## [TASK DETAILS]
Where a line of the data holds the word "agent", copy that line.

§

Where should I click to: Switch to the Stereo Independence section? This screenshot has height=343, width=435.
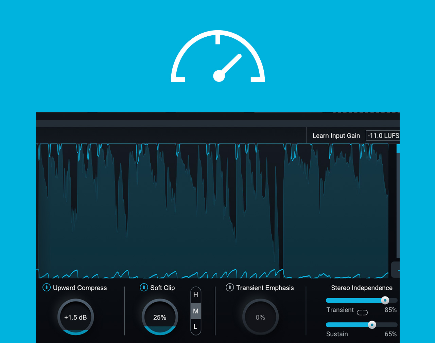tap(362, 288)
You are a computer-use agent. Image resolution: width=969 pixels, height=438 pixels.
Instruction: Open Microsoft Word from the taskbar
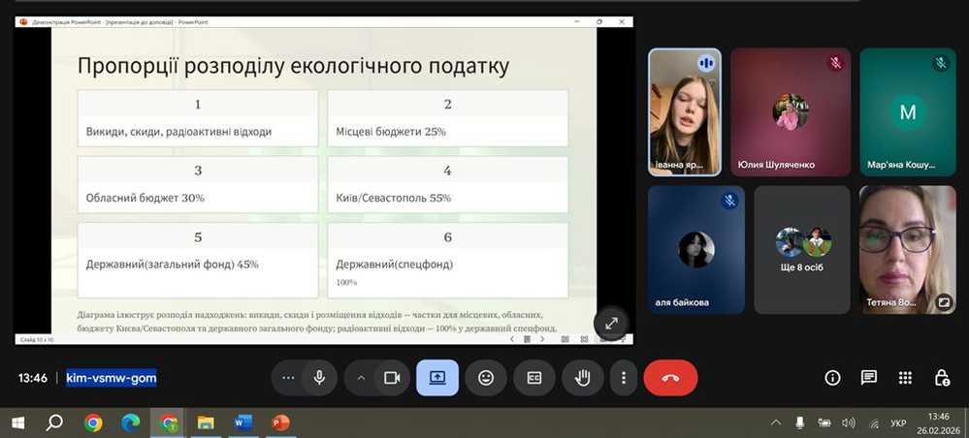point(243,422)
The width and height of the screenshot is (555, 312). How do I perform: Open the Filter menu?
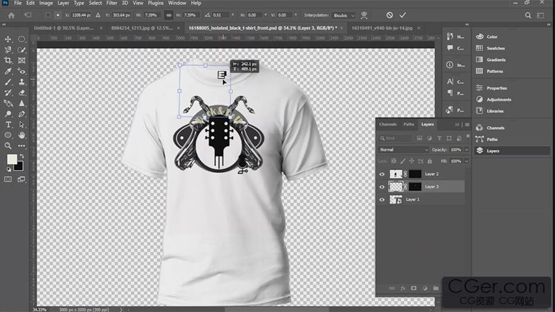point(112,3)
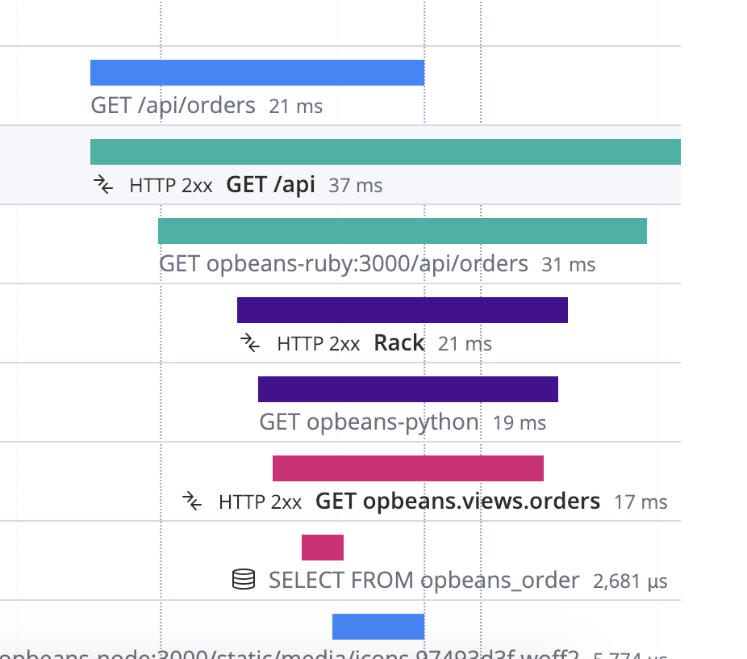747x659 pixels.
Task: Click the transaction arrow icon beside Rack
Action: [x=252, y=343]
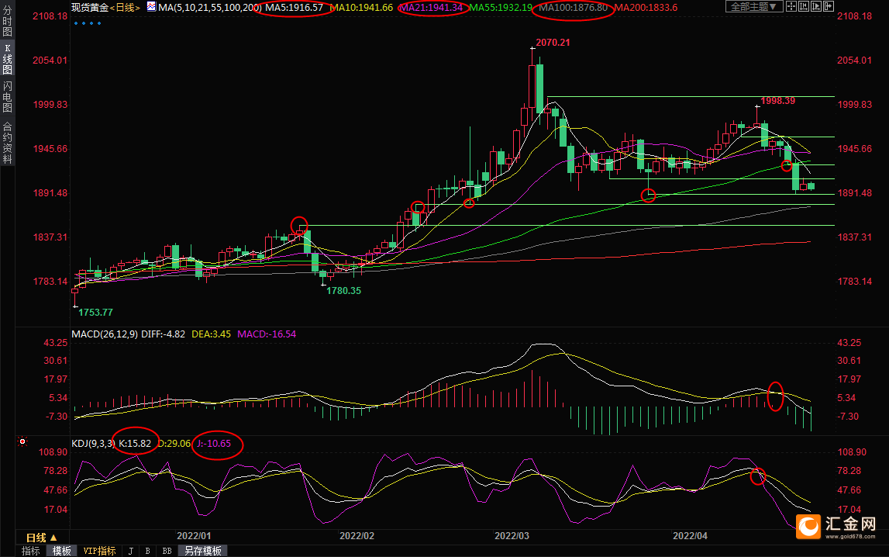This screenshot has width=889, height=557.
Task: Click the 另存模板 button
Action: [202, 551]
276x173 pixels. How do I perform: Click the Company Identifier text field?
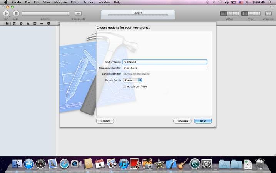pos(165,68)
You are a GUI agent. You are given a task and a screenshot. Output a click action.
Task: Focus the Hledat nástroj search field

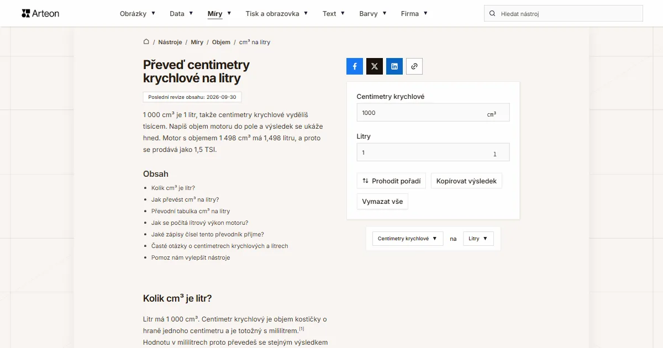tap(564, 13)
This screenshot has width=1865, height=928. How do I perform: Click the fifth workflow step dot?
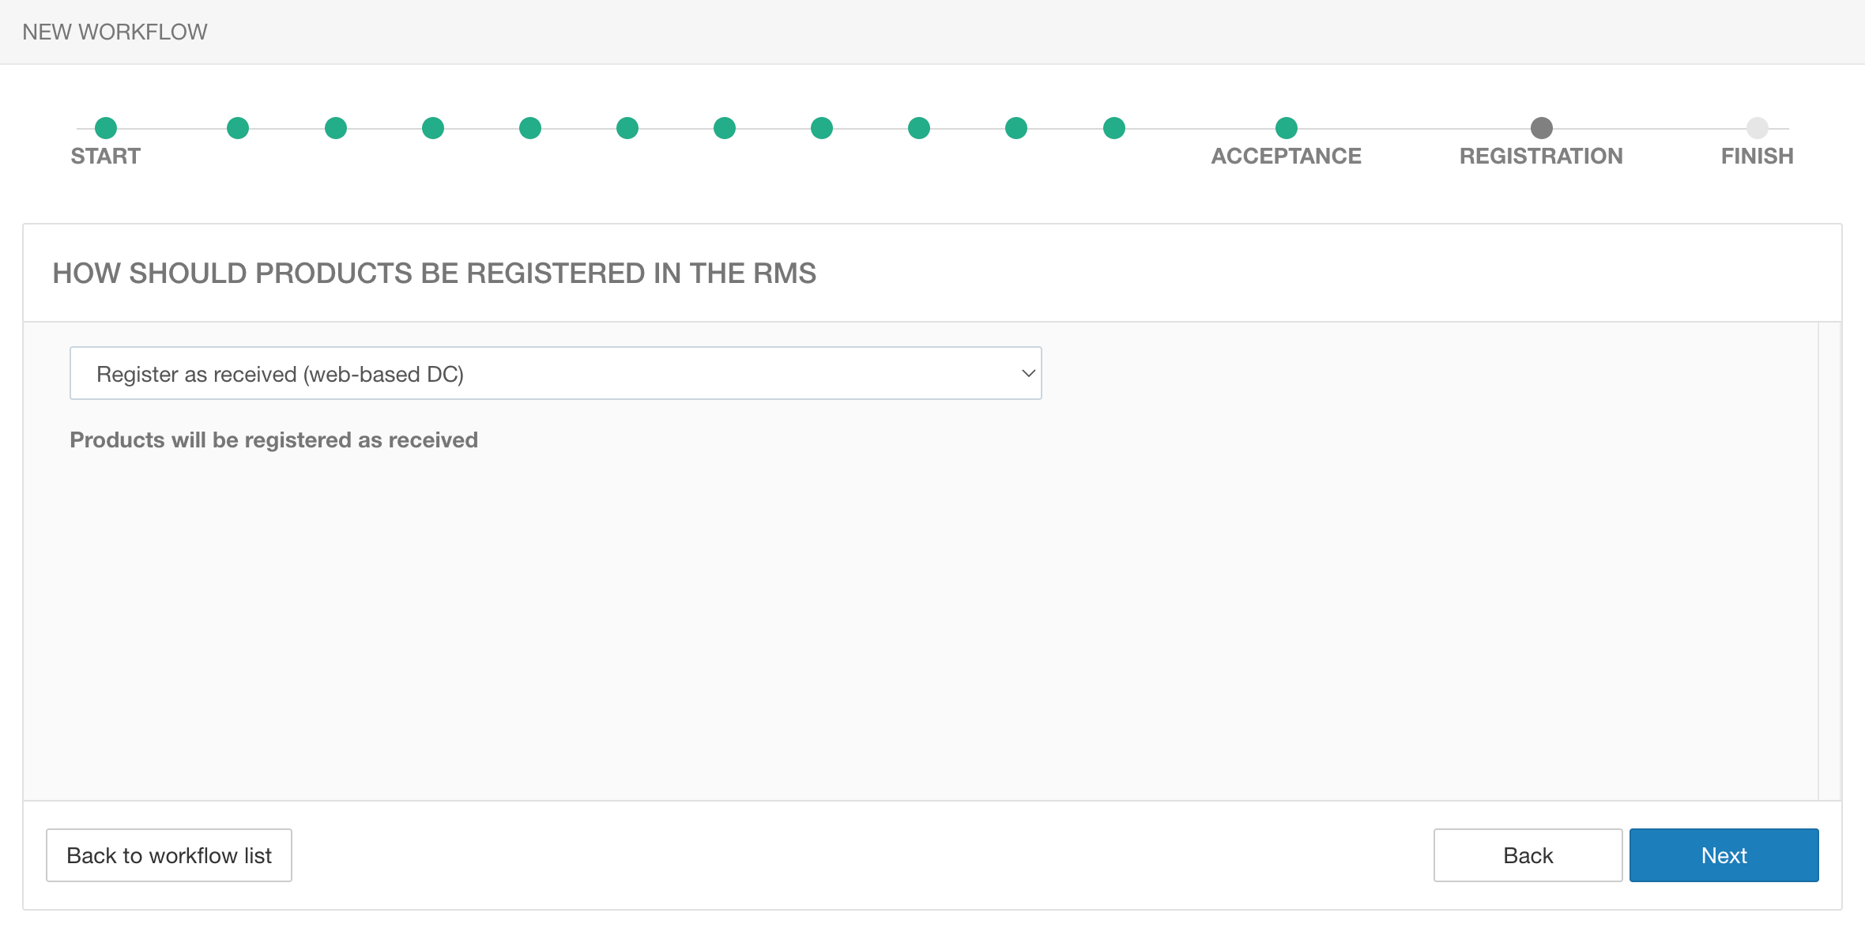(x=530, y=128)
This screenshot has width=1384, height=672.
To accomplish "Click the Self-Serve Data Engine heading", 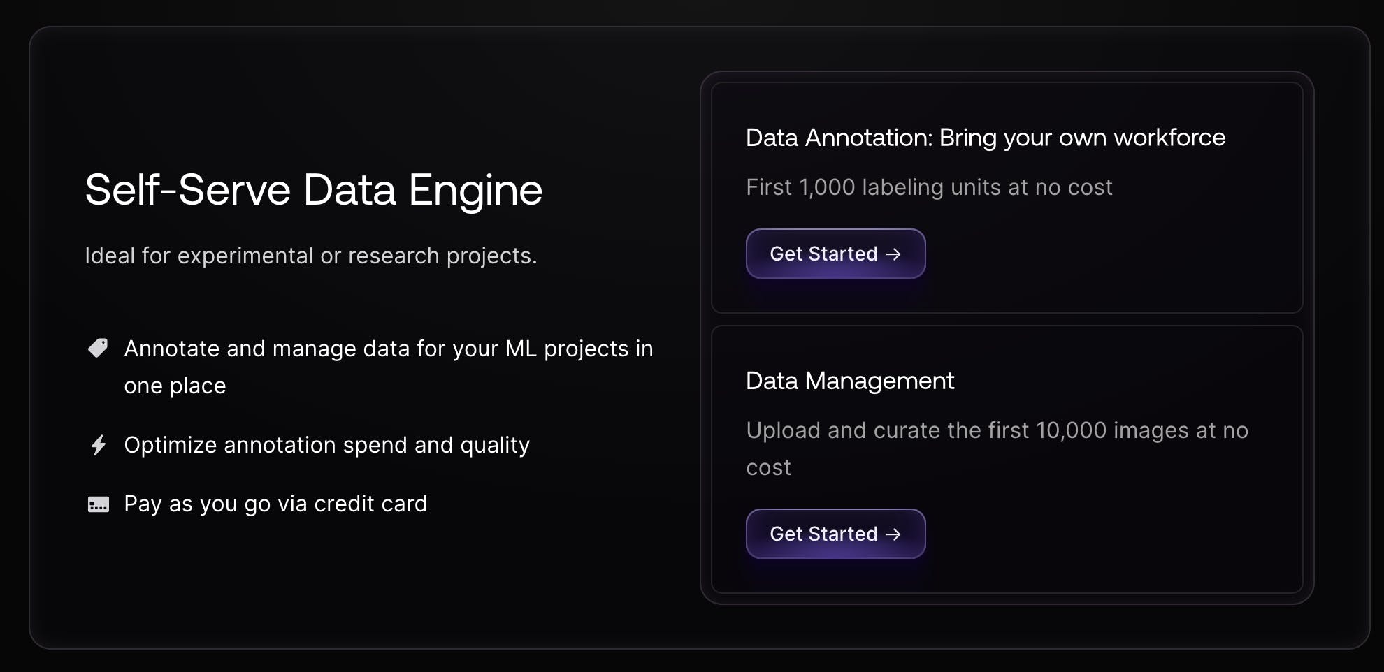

§

## [OUTPUT OF THE EXERCISE]
You are a computer-use agent. Image resolution: width=969 pixels, height=438 pixels.
You are a GUI agent. You are given a task and a screenshot. Output a click action.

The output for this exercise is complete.